As a specific example, let's take a function multiply and bind it as a tool to a model that supports tool calling.

def multiply(a: int, b: int) -> int:
"""Multiply a and b.

Args:
a: first int
b: second int
"""
return a * b

llm_with_tools = tool_calling_model.bind_tools([multiply])

Tool Calling​

Diagram of a tool call by a model

A key principle of tool calling is that the model decides when to use a tool based on the input's relevance. The model doesn't always need to call a tool.

For example, given an unrelated input, the model would likely respond without using the tool:

result = llm_with_tools.invoke("Hello world!")

Result is an AIMessage containing the model's response in natural language (e.g., "Hello!").

However, if we pass an input relevant to the tool, the model may choose to use it.

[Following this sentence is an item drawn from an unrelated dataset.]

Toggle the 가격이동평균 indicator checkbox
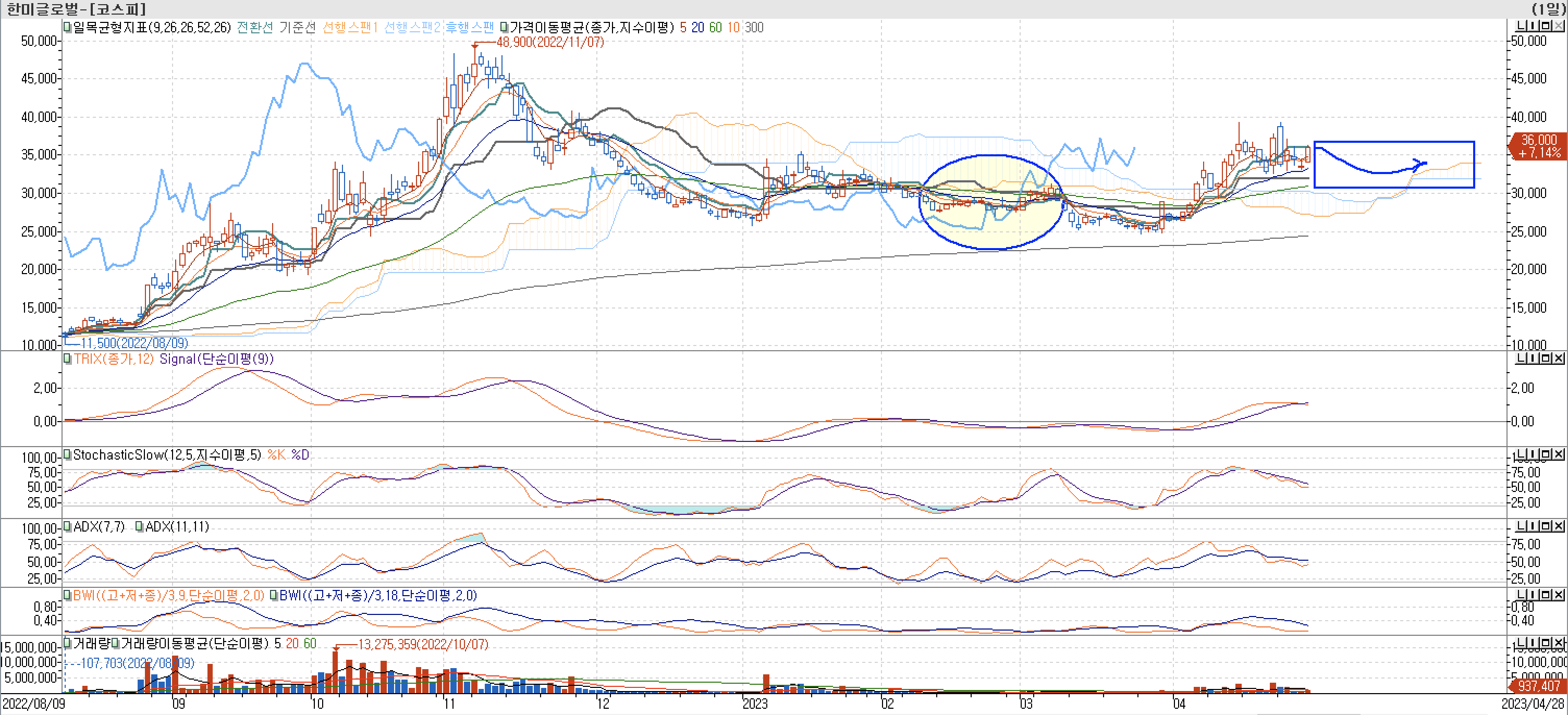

For example:

result = llm_with_tools.invoke("What is 2 multiplied by 3?")

As before, the output result from the above invocation will be an AIMessage.

But, if the tool was called, the result will have a tool_calls attribute.

This attribute has the tool name, arguments, and ID:

result.tool_calls
{'name': 'multiply', 'args': {'a': 2, 'b': 3}, 'id': 'xxx', 'type': 'tool_call'}

For more details on usage, see our how-to guides!

Tool execution​

TODO: @eyurtsev @vbarda let's discuss this. This should also link to tool execution in LangGraph.

Best practices​

When designing tools to be used by a model, it is important to keep in mind that:

  • Models that have explicit tool-calling APIs will be better at tool calling than non-fine-tuned models.
  • Models will perform better if the tools have well-chosen names and descriptions.
  • Simple, narrowly scoped tools are easier for models to use than complex tools.
  • Asking the model to select from a large list of tools poses challenges for the model.